Because CockroachDB is designed with high fault tolerance, backups are primarily needed for disaster recovery (i.e., if your cluster loses a majority of its nodes). Isolated issues (such as small-scale node outages) do not require any intervention. However, as an operational best practice, we recommend taking regular backups of your data.
There are two main types of backups:
You can use the BACKUP
statement to efficiently back up your cluster's schemas and data to popular cloud services such as AWS S3, Google Cloud Storage, or NFS, and the RESTORE
statement to efficiently restore schema and data as necessary. For more information, see Use Cloud Storage.
The BACKUP ... TO
and RESTORE ... FROM
syntax is deprecated as of v22.1 and will be removed in a future release.

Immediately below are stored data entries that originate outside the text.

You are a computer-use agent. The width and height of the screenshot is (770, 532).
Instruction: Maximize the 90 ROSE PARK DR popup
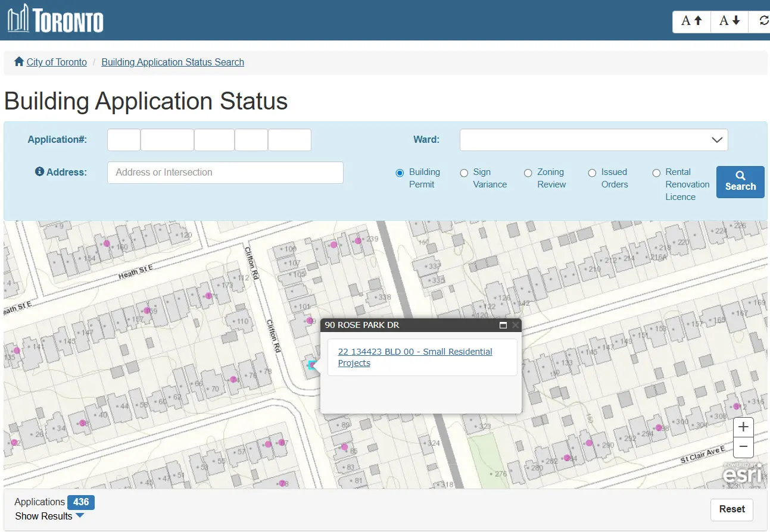502,325

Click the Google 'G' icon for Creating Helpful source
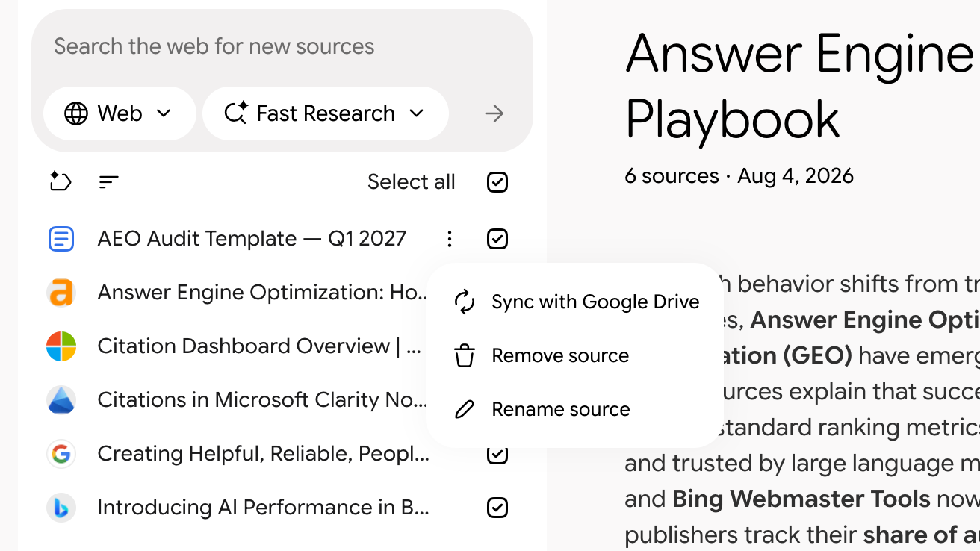point(61,454)
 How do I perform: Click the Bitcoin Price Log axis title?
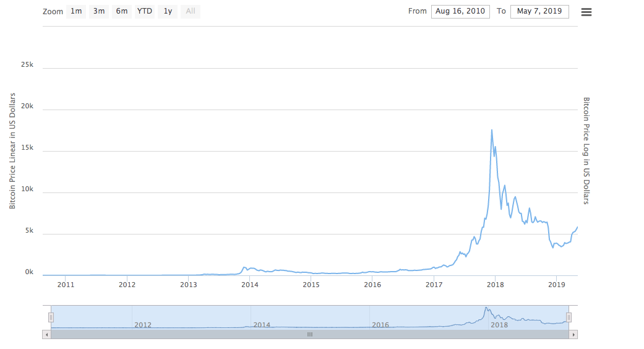(x=586, y=150)
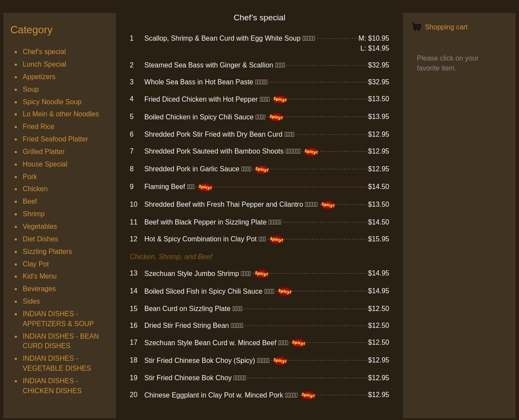The width and height of the screenshot is (519, 420).
Task: Open the Shopping cart link
Action: [x=446, y=27]
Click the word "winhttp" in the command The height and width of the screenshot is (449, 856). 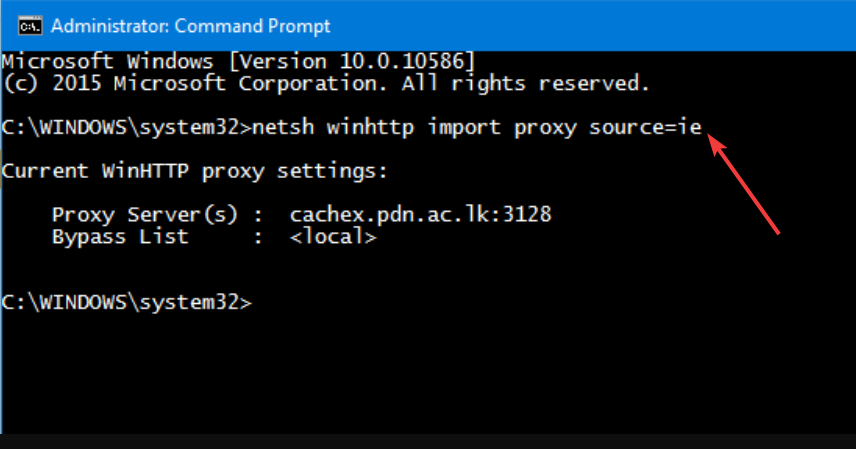[x=370, y=129]
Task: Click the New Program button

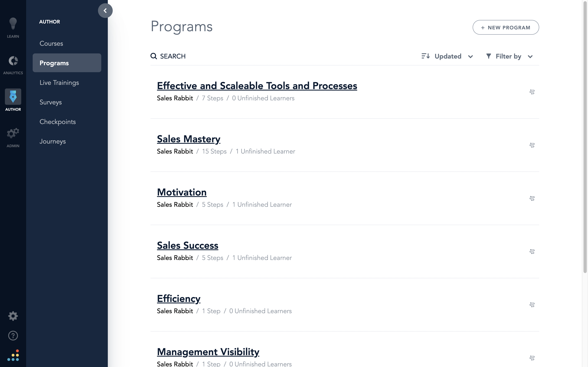Action: click(x=506, y=27)
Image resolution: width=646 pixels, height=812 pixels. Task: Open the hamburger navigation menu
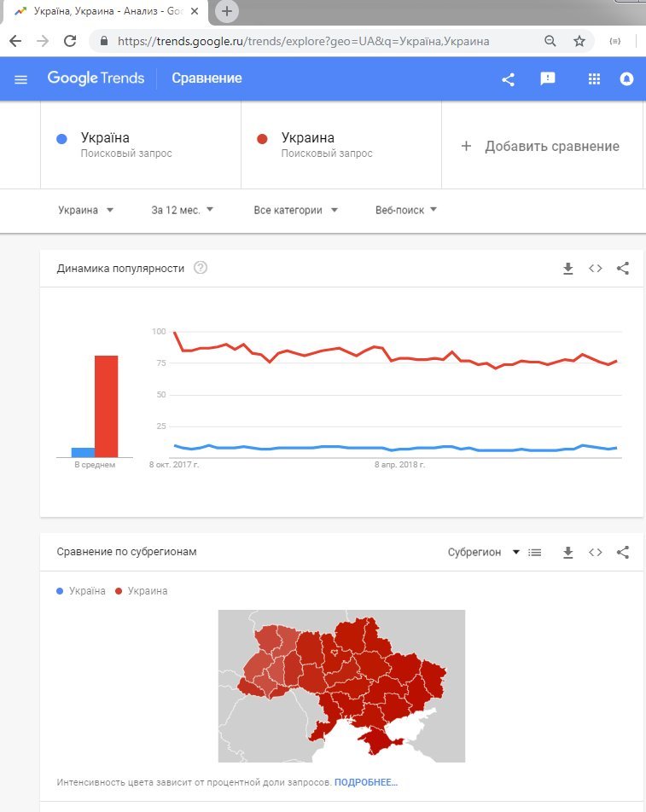point(20,78)
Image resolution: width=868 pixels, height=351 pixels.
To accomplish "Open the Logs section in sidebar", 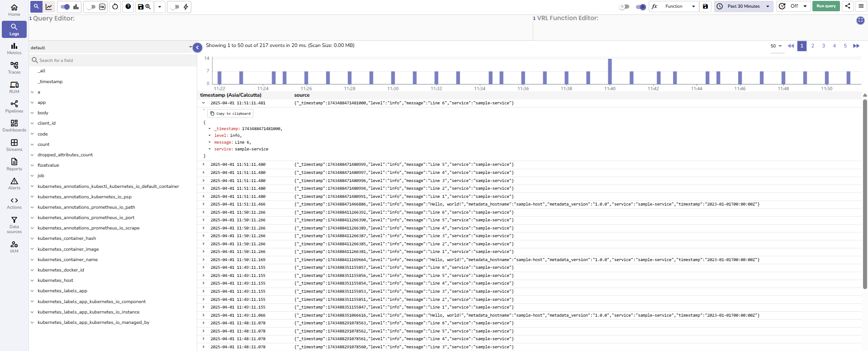I will click(x=14, y=29).
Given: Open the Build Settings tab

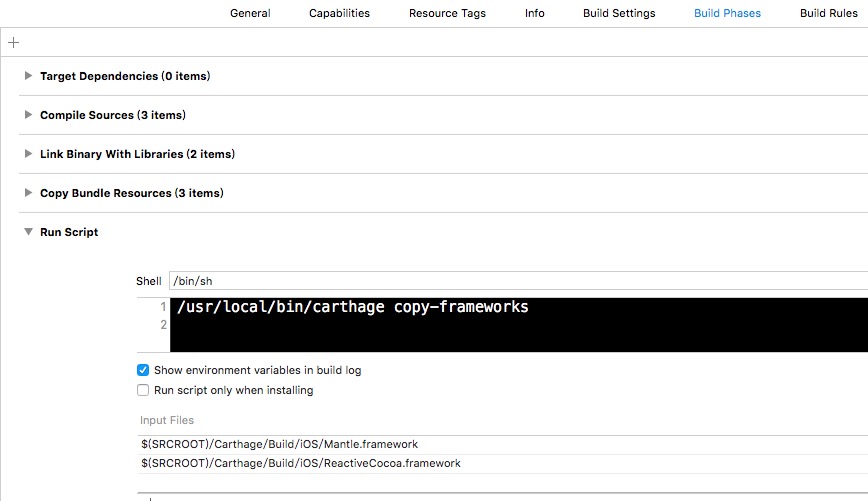Looking at the screenshot, I should (619, 13).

We recommend using the BACKUP ... INTO {collectionURI}
syntax, which creates or adds to a backup collection in your storage location. For restoring backups, we recommend using RESTORE FROM {backup} IN {collectionURI}
with {backup}
being LATEST
or a specific subdirectory.
For guidance on the syntax for backups and restores, see the BACKUP
and RESTORE
examples.
We recommend using scheduled backups to automate daily backups of your cluster.
Supported products
The feature described on this page is available in CockroachDB Dedicated, CockroachDB Serverless, and CockroachDB Self-Hosted clusters when you are running customer-owned backups. For a full list of features, see Backup and restore product support.
Backup collections
A backup collection defines a set of backups and their metadata. The collection can contain multiple full backups and their subsequent incremental backups. The path to a backup is created using a date-based naming scheme and stored at the collection URI passed with the BACKUP
statement.
There are some specific cases where part of the collection data is stored at a different URI:
- A locality-aware backup. The backup collection will be stored according to the URIs passed with the
BACKUP
statement:BACKUP INTO LATEST IN {collectionURI}, {localityURI}, {localityURI}
. Here, thecollectionURI
represents the default locality. - As of v22.1, it is possible to store incremental backups at a different URI to the related full backup. This means that one or multiple storage locations can hold one backup collection.
By default, full backups are stored at the root of the collection's URI in a date-based path, and incremental backups are stored in the /incrementals
directory. The following example shows a backup collection created using these default values, where all backups reside in one storage bucket:
Collection URI:
|—— 2022
|—— 02
|—— 09-155340.13/
|—— Full backup files
[...]
|—— incrementals
|—— 2022
|—— 02
|—— 25-172907.21/
|—— 20220325
|—— 17921.23
|—— incremental backup files
SHOW BACKUPS IN {collectionURI}
will display a list of the full backup subdirectories at the collection's URI.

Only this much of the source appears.